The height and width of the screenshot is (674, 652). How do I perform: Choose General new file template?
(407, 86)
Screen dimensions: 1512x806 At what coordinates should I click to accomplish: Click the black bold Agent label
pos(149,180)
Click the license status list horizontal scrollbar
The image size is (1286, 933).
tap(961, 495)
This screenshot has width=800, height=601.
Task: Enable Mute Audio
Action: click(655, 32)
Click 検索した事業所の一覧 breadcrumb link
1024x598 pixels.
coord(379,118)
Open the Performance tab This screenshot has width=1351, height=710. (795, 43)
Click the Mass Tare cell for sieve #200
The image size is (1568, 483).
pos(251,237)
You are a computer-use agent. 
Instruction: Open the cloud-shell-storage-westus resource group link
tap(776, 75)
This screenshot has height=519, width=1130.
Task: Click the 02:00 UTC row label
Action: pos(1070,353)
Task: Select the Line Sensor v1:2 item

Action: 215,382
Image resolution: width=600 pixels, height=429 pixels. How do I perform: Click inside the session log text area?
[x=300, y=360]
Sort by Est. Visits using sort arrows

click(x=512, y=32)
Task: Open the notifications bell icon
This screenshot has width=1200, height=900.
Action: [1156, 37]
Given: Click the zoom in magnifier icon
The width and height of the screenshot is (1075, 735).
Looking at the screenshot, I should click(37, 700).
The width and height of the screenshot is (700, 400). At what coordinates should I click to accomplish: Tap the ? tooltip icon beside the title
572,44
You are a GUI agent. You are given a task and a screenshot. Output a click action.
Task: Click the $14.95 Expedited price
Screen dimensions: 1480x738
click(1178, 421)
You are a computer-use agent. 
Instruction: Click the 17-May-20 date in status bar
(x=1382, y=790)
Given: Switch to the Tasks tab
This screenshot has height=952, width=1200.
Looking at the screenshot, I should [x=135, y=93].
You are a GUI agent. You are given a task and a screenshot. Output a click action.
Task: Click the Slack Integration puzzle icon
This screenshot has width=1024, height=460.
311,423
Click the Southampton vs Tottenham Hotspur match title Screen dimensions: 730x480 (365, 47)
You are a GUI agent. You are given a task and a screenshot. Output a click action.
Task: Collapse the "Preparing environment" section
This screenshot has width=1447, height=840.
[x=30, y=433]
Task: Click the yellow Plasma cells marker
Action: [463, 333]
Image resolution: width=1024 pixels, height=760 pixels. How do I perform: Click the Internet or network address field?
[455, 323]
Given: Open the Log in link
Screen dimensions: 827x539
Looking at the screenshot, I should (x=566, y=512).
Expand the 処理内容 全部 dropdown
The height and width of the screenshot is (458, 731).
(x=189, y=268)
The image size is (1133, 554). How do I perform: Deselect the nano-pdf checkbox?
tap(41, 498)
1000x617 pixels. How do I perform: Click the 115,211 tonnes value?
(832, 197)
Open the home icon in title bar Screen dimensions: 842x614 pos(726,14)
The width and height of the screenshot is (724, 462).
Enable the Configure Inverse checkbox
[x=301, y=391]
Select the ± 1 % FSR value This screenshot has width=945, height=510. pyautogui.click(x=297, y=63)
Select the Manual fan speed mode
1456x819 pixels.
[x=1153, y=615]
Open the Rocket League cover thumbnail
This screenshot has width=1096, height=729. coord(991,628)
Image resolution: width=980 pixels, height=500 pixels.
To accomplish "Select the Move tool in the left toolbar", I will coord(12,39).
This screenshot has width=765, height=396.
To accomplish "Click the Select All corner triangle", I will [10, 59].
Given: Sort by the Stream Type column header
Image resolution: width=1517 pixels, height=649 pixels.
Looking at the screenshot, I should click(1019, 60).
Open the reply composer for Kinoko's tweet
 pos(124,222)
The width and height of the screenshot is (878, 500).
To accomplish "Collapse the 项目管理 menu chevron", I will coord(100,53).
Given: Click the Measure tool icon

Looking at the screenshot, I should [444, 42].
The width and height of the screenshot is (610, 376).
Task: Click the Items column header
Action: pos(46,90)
· · · · · · ·
Task description -
Begin with the line that contains "The width and height of the screenshot is (724, 462)." and print each line exactly until the data ends, including the last line.

Solved problem -
The width and height of the screenshot is (724, 462).
Enable the Configure Inverse checkbox
[x=301, y=391]
Select the ± 1 % FSR value This screenshot has width=945, height=510. pyautogui.click(x=297, y=63)
Select the Manual fan speed mode
1456x819 pixels.
[x=1153, y=615]
Open the Rocket League cover thumbnail
This screenshot has width=1096, height=729. coord(991,628)
Image resolution: width=980 pixels, height=500 pixels.
To accomplish "Select the Move tool in the left toolbar", I will coord(12,39).
This screenshot has width=765, height=396.
To accomplish "Click the Select All corner triangle", I will [10, 59].
Given: Sort by the Stream Type column header
Image resolution: width=1517 pixels, height=649 pixels.
Looking at the screenshot, I should click(1019, 60).
Open the reply composer for Kinoko's tweet
 pos(124,222)
The width and height of the screenshot is (878, 500).
To accomplish "Collapse the 项目管理 menu chevron", I will coord(100,53).
Given: Click the Measure tool icon

Looking at the screenshot, I should [444, 42].
The width and height of the screenshot is (610, 376).
Task: Click the Items column header
Action: pos(46,90)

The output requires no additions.